With the 29th pick in last night’s NBA Draft, the Brooklyn Nets selected freshman forward Chris McCullough out of Syracuse. For fans who have been keeping up with the numerous mock drafts released in the days leading up to the draft, it’s no surprise Brooklyn chose McCullough. They were constantly paired with one another, due to Brooklyn’s need for a talented, athletic big man.
McCullough decided to declare for the draft, despite suffering an ACL injury midway through his freshman campaign. Many draft pundits agreed that McCullough is a lottery talent, if not for his injury. He isn’t expected to play for Brooklyn in the upcoming season, but the Nets are all right with that. Their thought process runs along the lines that McCullough will be their rookie in the 2016-17 season, in which they’ll be devoid of a first round pick.
What does Chris McCullough bring to the table? He’s 6’9” and weighs about 200 pounds. He averaged 9.3 points and 6.9 rebounds a game. McCullough’s strength is his athleticism, allowing him to run the floor in transition and finishing for easy buckets. The Nets were at the bottom of the NBA in fast break points last year, an area in need for improvement.

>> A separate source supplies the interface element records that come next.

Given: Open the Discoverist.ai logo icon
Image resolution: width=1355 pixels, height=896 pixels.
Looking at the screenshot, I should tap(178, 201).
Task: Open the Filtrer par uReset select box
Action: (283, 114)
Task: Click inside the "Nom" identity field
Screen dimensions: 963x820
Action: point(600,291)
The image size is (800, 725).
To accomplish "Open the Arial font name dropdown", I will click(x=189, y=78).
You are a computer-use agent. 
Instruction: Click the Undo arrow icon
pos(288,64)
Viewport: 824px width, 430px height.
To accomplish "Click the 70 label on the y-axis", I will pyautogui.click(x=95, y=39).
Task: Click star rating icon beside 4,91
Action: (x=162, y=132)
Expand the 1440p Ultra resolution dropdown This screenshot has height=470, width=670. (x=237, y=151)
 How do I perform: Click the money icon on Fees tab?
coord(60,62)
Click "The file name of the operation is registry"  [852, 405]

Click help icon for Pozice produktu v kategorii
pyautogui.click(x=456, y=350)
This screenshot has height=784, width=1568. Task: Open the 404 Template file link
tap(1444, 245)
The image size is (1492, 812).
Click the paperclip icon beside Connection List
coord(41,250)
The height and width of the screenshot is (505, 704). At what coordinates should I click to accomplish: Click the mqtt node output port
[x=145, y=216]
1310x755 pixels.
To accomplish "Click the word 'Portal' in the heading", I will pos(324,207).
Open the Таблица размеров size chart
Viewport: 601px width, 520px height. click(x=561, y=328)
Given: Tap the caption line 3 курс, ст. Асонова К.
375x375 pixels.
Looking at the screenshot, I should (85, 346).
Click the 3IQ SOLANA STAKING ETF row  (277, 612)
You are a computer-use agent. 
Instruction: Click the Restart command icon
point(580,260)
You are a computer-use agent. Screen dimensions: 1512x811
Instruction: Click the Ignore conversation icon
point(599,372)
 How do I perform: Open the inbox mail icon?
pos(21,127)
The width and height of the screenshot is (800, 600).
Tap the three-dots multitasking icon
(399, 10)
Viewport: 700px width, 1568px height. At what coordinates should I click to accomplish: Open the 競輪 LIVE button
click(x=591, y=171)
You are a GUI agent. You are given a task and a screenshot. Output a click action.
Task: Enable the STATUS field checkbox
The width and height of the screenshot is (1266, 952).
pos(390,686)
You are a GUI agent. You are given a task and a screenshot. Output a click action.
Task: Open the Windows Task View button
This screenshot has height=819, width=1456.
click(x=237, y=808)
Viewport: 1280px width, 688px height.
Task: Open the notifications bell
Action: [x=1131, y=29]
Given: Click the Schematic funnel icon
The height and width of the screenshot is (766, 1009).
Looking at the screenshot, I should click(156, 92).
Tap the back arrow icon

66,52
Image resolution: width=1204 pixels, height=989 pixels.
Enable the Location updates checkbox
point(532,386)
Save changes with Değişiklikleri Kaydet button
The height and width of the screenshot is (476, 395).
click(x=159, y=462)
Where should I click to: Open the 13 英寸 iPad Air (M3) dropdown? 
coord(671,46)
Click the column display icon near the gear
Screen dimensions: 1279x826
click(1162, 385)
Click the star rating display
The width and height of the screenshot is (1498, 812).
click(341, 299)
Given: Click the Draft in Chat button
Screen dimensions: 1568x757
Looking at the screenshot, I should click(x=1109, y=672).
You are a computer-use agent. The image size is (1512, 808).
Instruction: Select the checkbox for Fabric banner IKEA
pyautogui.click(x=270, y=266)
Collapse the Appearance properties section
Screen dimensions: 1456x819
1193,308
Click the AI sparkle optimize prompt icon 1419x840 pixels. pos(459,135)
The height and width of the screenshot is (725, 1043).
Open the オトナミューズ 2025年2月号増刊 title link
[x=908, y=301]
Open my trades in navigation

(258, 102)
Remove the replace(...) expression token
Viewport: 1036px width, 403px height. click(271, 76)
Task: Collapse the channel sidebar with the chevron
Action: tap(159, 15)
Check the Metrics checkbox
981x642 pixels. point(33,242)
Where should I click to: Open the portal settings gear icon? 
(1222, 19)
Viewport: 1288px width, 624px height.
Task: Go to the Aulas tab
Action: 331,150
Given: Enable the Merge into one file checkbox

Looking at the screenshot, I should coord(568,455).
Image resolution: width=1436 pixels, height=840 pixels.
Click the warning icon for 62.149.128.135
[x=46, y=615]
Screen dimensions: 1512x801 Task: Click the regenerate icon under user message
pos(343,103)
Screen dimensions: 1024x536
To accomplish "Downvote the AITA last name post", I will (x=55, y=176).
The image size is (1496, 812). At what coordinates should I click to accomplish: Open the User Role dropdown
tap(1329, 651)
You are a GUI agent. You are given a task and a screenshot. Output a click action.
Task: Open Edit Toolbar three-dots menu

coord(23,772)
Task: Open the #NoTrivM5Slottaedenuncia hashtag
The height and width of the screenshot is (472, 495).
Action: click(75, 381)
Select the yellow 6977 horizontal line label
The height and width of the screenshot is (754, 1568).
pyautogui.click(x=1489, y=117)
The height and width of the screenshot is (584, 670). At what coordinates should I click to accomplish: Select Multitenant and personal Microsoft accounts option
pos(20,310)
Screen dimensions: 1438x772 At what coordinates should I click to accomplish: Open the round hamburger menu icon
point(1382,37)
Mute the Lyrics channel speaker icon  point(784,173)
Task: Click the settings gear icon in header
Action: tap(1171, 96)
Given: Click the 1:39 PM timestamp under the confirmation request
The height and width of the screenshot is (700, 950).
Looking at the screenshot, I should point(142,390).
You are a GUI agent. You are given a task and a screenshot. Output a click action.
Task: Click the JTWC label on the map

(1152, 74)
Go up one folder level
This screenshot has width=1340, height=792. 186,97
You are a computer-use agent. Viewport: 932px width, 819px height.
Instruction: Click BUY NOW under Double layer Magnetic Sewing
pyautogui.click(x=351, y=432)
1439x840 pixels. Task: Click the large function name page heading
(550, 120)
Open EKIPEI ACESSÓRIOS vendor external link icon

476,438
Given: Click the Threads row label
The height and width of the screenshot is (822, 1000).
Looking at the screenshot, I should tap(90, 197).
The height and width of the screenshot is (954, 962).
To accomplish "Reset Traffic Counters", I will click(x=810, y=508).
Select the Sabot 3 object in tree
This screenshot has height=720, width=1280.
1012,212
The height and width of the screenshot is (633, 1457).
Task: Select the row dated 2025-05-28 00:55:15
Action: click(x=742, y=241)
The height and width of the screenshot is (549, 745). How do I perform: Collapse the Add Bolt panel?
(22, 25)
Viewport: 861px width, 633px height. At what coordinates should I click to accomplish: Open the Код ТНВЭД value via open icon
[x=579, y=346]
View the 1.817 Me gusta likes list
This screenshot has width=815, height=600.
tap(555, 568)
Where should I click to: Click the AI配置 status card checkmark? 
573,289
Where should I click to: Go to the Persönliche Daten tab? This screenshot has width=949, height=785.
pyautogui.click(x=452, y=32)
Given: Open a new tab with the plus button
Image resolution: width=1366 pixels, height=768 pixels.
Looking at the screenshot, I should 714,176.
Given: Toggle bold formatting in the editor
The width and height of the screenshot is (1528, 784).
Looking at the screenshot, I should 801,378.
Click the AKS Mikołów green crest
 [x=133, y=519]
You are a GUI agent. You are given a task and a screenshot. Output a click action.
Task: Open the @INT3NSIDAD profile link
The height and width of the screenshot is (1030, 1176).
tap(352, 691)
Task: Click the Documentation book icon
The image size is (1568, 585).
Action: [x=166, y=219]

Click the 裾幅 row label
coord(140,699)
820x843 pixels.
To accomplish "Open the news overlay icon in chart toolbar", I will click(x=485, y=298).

He has a good shooting stroke, and possesses a talent for beating his defenders off the dribble. In addition to scoring, McCullough can create second chance opportunities with his 3.1 offensive rebounds per 40 minutes. His 7’3” wingspan makes him a threat to swat shots into the stands, averaging almost 3 blocks per 40 minutes.
McCullough’s biggest weakness is defense. Although he moves around the court with fluidity and ease, he has very little discipline. Like many young defenders, he tends to bite on every shot fake. In addition, he’s inclined to ball watch and lose his man.
There’s no question that Chris McCullough has talent the Nets could undoubtedly use. He’s got a very high ceiling once he fully rehabs from injury, but that may be a while from now. Nets fans should expect his impact on the court in two or three years time. It’s difficult to project guys chosen at the end of the first round, but with McCullough’s lottery talent, it was a risk the Nets had to take.